Die meisten Chinesen sahen sich nicht als Daoisten, Buddhisten oder Konfuzianer – Begriffe, die vorzugsweise Priester, Mönche oder Beamte kennzeichneten -, sondern als Anhänger einer „Religion der Götter“. Diese Religion vereinte konfuzianische Prinzipien (bsp. die kindliche Pietät) mit daoistischen Grundwerten (etwa der guten Vorbereitung auf den Tod nach einem langen Leben) und buddhistischen Idealen (wie der Belohnung guter Taten) und kannte zahllose Götter und vergöttlichte konfuzianische, daoistische oder buddhistische Helden und deren lokale Kulte. Der Volksreligion zufolge werden Sünden gegen die Ordnung des Himmels oder der Menschen durch Krankheiten auf Erden oder Strafen in Bürokratisch geordneten Höllen geahndet. Praktiziert wurde sie nicht nur in Gemeindetempeln, sondern auch daheim, etwa wenn ein Feng-shui-Experte die korrekten Parameter für die Harmonie eines Hauses mit der umgebenden Natur erforschte oder wenn Frauen der „Bettmutter“ opferte, damit es den Kleinkindern gut geht. Volkspriester, „Meister der magischen Künste“, vertrieben Dämonen und feierten mit den gläubigen zahlreiche Feste im Jahreskreislauf. In Tempeln, die oft früher daostisch oder buddhistisch gewesen waren, richteten sie ihre durch Opfer bekräftigten Bittgebete meist an lokale Götter. Über diese stand dem Kaiser eine gewisse Jurisdiktion zu: Hatten etwa Regengötter ihre Pflicht für den Staat versäumt oder andere Gottheiten sich als bestechlich erwiesen, dann konnte der Sohn des Himmels sie degradieren oder sogar ganz absetzen.

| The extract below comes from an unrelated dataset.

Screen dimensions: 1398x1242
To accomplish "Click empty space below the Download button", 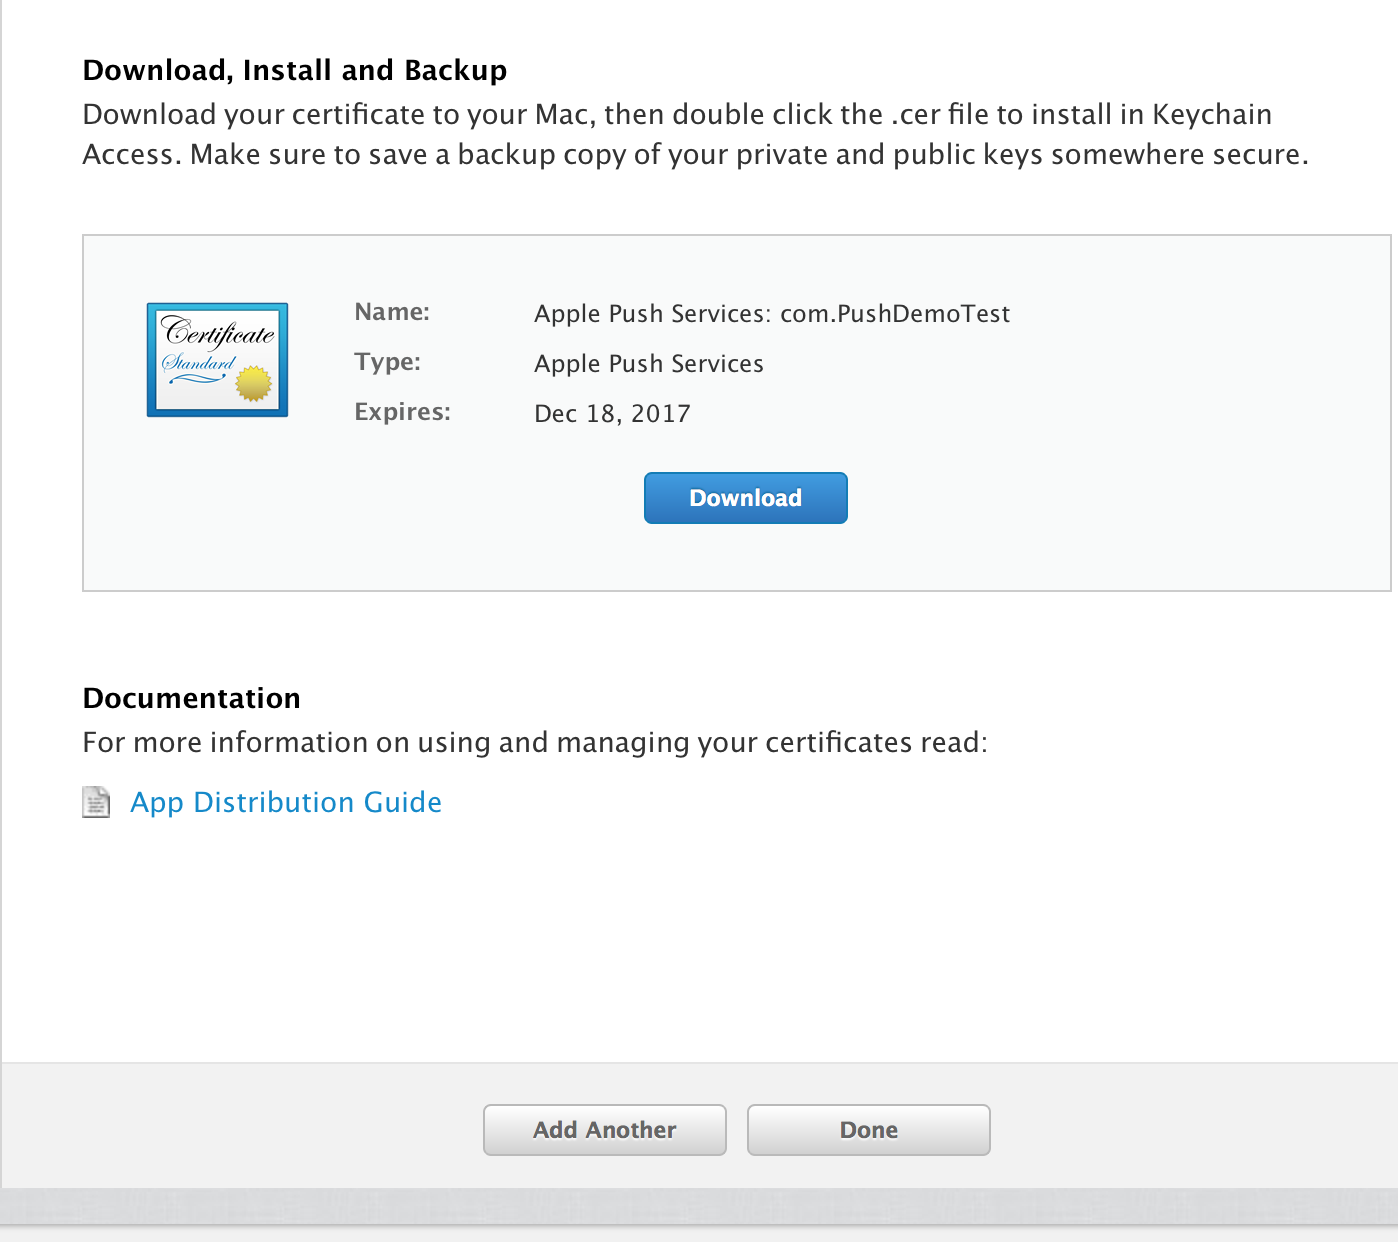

Der Untergang des Kaiserreichs traf die traditionellen Religionen und Weltanschauungen unterschiedlich. Zwar schleiften republikanische Neuerer schon bald unzählige Zentren der Volksreligion, respektierten aber Konfuzianismus, Daoismus und Buddhismus. Die Kommunisten indessen unterdrückten trotz verfassungsmäßiger Religionsfreiheit die Ausübung jeglichen „Aberglaubens“ immer energischer, verwandelten Tempel in Lagerhäuser, Gefängnisse oder Kasernen. Auch zerstörte die Industriegesellschaft mit der Auflösung der Großfamilien die Basis der Ahnenverehrung. Nachdem die KP jedoch in jüngerer Zeit den Druck auf die Traditionellen Kulte gelockert hat und Auslandchinesen viel Geld für sie aufbringen, erfährt besonders der Daoismus in China eine gewisse Renaissance. Ausrotten ließ sich die Religion in China nicht, dafür war und ist sie viel zu tief in der Gesellschaft verwurzelt.